The scars from the past two years of market turmoil are still evident as investors make their way back to Canadian mutual funds, and they speak volumes about how volatile markets have changed investors' thinking.

The Investment Fund Institute of Canada's sales numbers for the mutual fund industry for February - the final month for RRSP contributions to receive the tax benefit for the 2009 income tax year - showed a sharp net inflow of $3.1-billion of investor money in the month, almost double the inflows of a year earlier. New investment in long-term mutual funds - as opposed to money-market investments, which essentially amount to parking money in cash holdings, the fund-industry equivalent of putting it under a mattress - were $5.1-billion, the best February since 2007.

But while IFIC vice-president Pat Dunwoody said the industry group was "surprised by just how strong fund sales were this RRSP season," this February's total was still nearly 40 per cent below the average February total over the previous 15 years - a sign that investors are still holding back. Even more tellingly, the bulk of the money is finding its way into much more conservative investments such as balanced funds and bond funds - evidence that the volatility of the past two years has changed investors' appetite for risk.

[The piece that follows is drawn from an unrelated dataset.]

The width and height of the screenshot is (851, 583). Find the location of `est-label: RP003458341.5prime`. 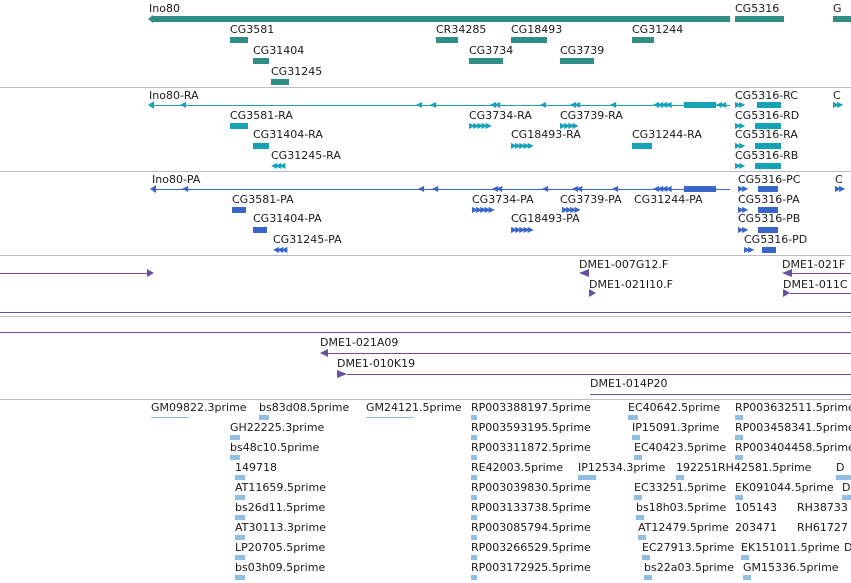

est-label: RP003458341.5prime is located at coordinates (793, 428).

"I think the recovery has been far quicker than what we saw in the last bear market," said Jonathan Hartman, vice-president of investment products at RBC Global Asset Management, referring to the more sluggish recovery in mutual-fund buying after the 2001-2002 bear market in stocks. "But we're seeing them coming back more cautiously."

Net purchases of balanced funds - which invest in a mixture of equity and fixed-income assets - totalled $3.7-billion in February, while bond fund net purchases were $1.3-billion. While equity fund sales were in positive territory for a second straight month (after nearly two years of steady net redemptions), they totalled a mere $104.5-million, as investors remain wary of stock-market volatility.

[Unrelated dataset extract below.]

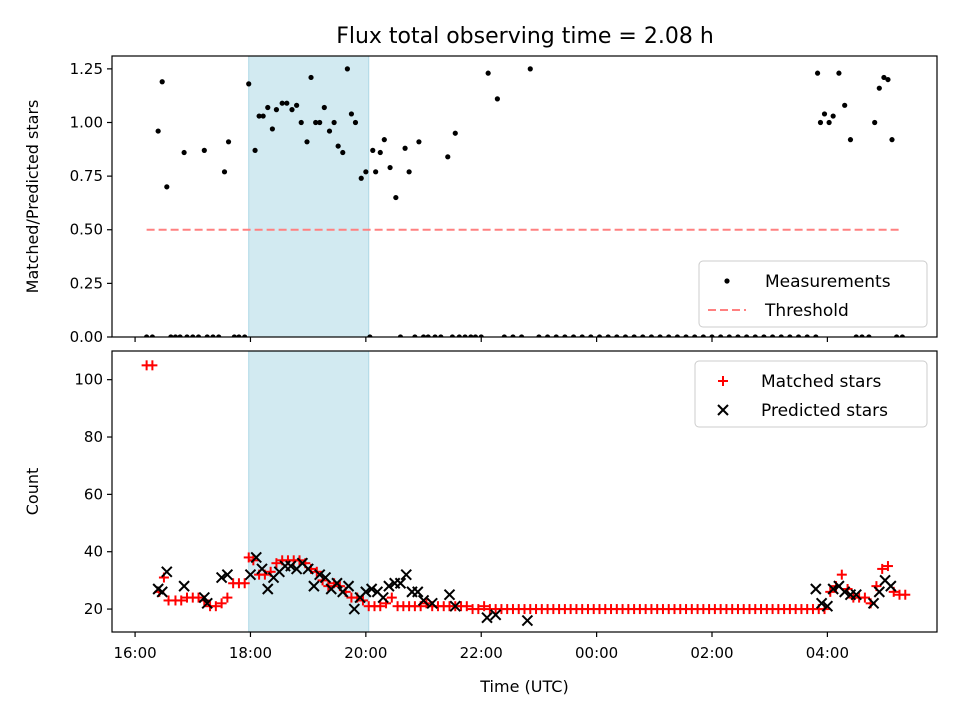 The width and height of the screenshot is (960, 724). Describe the element at coordinates (525, 36) in the screenshot. I see `chart-title: Flux total observing time = 2.08 h` at that location.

Thomas Dyck, president of TD Mutual Funds, said the deep stock market declines of late 2008 and early 2009, together with the whip-saw volatility that markets have demonstrated over the past couple of years, have caused a lot of investors to re-assess their appetite for more risky equity holdings.

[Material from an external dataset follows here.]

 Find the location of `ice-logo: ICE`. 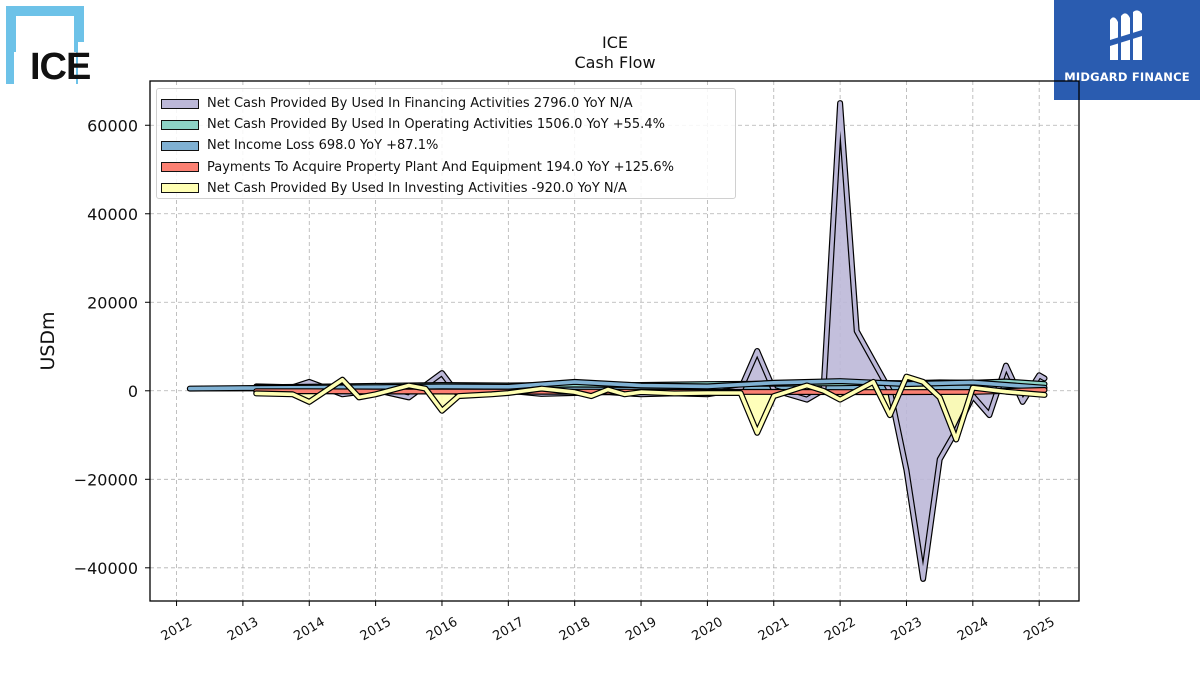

"Those two things, combined, frightened a lot of people," he said. "Investors may have over-estimated their tolerance for risk."

"It does fundamentally change the nature of the conversations advisers have with their clients," he said.

"Actually experiencing a 50-per-cent drop in the market provides a lot of clarity bout how people really feel about that kind of loss, as opposed to just how they think they'll feel," Mr. Hartman said.

But mutual fund industry analyst Daniel Solomon at BMO Nesbitt Burns thinks the more conservative shift of investor appetite is a healthy sign for the fund industry.

"I think we will get into a more stable market from investors - something that more closely matches their risk appetite," he said.